Scientific classification
- Kingdom: Plantae
- Clade: Tracheophytes
- Clade: Angiosperms
- Clade: Monocots
- Order: Alismatales
- Family: Araceae
- Genus: Anubias
- Species: A. hastifolia
- Binomial name: Anubias hastifolia Engl.
- Synonyms: A. hastifolia var. sublobata Engler A. auriculata Engler A. haullevilleana De Wildeman A. laurentii De Wildeman Amauriella hastifolia (Engler) Hepper A. auriculata (Engler) Hepper A. obanensis (Engler) Hepper A. talbotii nomen nudum

= Anubias hastifolia =

- Genus: Anubias
- Species: hastifolia
- Authority: Engl.
- Conservation status: LC
- Synonyms: A. hastifolia var. sublobata Engler, A. auriculata Engler, A. haullevilleana De Wildeman, A. laurentii De Wildeman, Amauriella hastifolia (Engler) Hepper, A. auriculata (Engler) Hepper, A. obanensis (Engler) Hepper, A. talbotii nomen nudum

Species of aquatic plant

Anubias hastifolia is a species belonging to the Aroid genus Anubias. It was first mentioned by Adolf Engler in 1889 and described scientifically by him in 1893.

==Synonyms==
The following names are synonyms of A. hastifolia: A. hastifolia var. sublobata Engler, 1893, A. auriculata Engler, 1899, A. haullevilleana De Wildeman, 1903, A. laurentii De Wildeman, 1910. In 1913, Rendle described the genus Amauriella, with one species, A. obanensis Rendle, 1913. Amauriella obanensis was subsequently reduced to a synonym of Anubias hastifolia and the genus Amauriella was merged into Anubias.

==Distribution==
Ghana, Nigeria, Cameroon, Gabon, and Democratic Republic of the Congo.

== Description ==
A. hastifolia has leaf blades that can be up to 33 cm long and 14 cm wide and are rather variable in form, ranging from elliptic/oval to lance- or spear-shaped.

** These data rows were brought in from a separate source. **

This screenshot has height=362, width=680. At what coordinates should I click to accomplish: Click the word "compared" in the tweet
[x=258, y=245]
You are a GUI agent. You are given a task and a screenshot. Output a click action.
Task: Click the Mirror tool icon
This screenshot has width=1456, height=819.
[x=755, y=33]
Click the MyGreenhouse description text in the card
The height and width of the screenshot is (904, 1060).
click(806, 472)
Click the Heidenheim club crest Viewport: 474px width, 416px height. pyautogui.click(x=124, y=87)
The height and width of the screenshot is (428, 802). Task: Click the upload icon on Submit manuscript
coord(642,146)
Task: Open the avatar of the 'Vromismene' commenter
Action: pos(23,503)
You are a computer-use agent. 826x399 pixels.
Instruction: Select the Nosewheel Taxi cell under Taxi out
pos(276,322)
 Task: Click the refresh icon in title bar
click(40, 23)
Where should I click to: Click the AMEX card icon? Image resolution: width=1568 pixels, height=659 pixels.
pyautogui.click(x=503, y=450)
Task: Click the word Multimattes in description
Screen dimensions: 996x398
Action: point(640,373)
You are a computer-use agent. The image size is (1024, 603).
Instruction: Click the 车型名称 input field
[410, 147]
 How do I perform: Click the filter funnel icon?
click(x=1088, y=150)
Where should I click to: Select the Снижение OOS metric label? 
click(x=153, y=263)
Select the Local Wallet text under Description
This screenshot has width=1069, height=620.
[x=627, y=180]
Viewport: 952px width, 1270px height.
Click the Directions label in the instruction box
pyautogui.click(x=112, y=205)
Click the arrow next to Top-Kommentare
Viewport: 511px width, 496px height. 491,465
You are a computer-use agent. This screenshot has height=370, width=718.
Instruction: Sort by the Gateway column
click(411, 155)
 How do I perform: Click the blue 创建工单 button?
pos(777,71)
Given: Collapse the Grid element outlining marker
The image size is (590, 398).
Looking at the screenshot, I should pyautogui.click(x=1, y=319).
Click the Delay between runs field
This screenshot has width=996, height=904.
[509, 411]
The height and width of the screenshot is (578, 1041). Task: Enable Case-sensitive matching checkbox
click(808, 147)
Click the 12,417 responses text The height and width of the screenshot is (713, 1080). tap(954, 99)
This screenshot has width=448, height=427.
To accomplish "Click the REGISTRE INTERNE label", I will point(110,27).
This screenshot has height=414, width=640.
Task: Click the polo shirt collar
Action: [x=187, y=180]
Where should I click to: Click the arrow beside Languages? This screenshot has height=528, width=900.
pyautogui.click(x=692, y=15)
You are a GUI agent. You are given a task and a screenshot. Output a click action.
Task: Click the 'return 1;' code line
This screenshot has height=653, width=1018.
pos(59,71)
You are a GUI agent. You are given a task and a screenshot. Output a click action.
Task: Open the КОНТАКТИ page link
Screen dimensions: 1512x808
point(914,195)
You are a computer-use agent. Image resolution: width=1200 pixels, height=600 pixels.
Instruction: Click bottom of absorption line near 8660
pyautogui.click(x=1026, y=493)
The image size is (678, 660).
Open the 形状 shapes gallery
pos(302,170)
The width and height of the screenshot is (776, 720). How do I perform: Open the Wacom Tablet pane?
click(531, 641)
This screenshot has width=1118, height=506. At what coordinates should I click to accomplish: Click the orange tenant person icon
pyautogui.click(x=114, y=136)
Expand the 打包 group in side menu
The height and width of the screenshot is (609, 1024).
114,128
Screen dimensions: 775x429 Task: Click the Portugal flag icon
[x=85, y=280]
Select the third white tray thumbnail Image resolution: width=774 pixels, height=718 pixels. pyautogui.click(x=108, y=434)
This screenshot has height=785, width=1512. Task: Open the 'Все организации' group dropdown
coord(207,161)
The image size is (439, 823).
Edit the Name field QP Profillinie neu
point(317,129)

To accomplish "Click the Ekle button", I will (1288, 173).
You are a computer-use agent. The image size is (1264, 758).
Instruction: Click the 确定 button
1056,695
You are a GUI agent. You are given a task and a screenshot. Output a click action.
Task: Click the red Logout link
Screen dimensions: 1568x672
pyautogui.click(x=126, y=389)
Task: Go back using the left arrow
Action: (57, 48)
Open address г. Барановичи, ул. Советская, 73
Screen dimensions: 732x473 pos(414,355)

The leaf stems are generally longer than the blade and up to 67 cm long. The leaves are set on a creeping and rooting rhizome that is 5 to 15 mm thick. The spathe is 2 to 4.5 cm long and has an up to 24 cm long peduncle. The spadix is 1.5 to 4 cm long and is about as long as the spathe. The upper part is covered with male flowers, of which the 4 to 6 stamens are fused into synandria, with the thecae on its sides. The lower part of the spadix is covered with female flowers that are reduced to the ovary and stigma.

== Ecology ==
The plant grows on the banks of little streams in the forest, on rocks, or in mud. It flowers throughout the year, fruiting from September till January.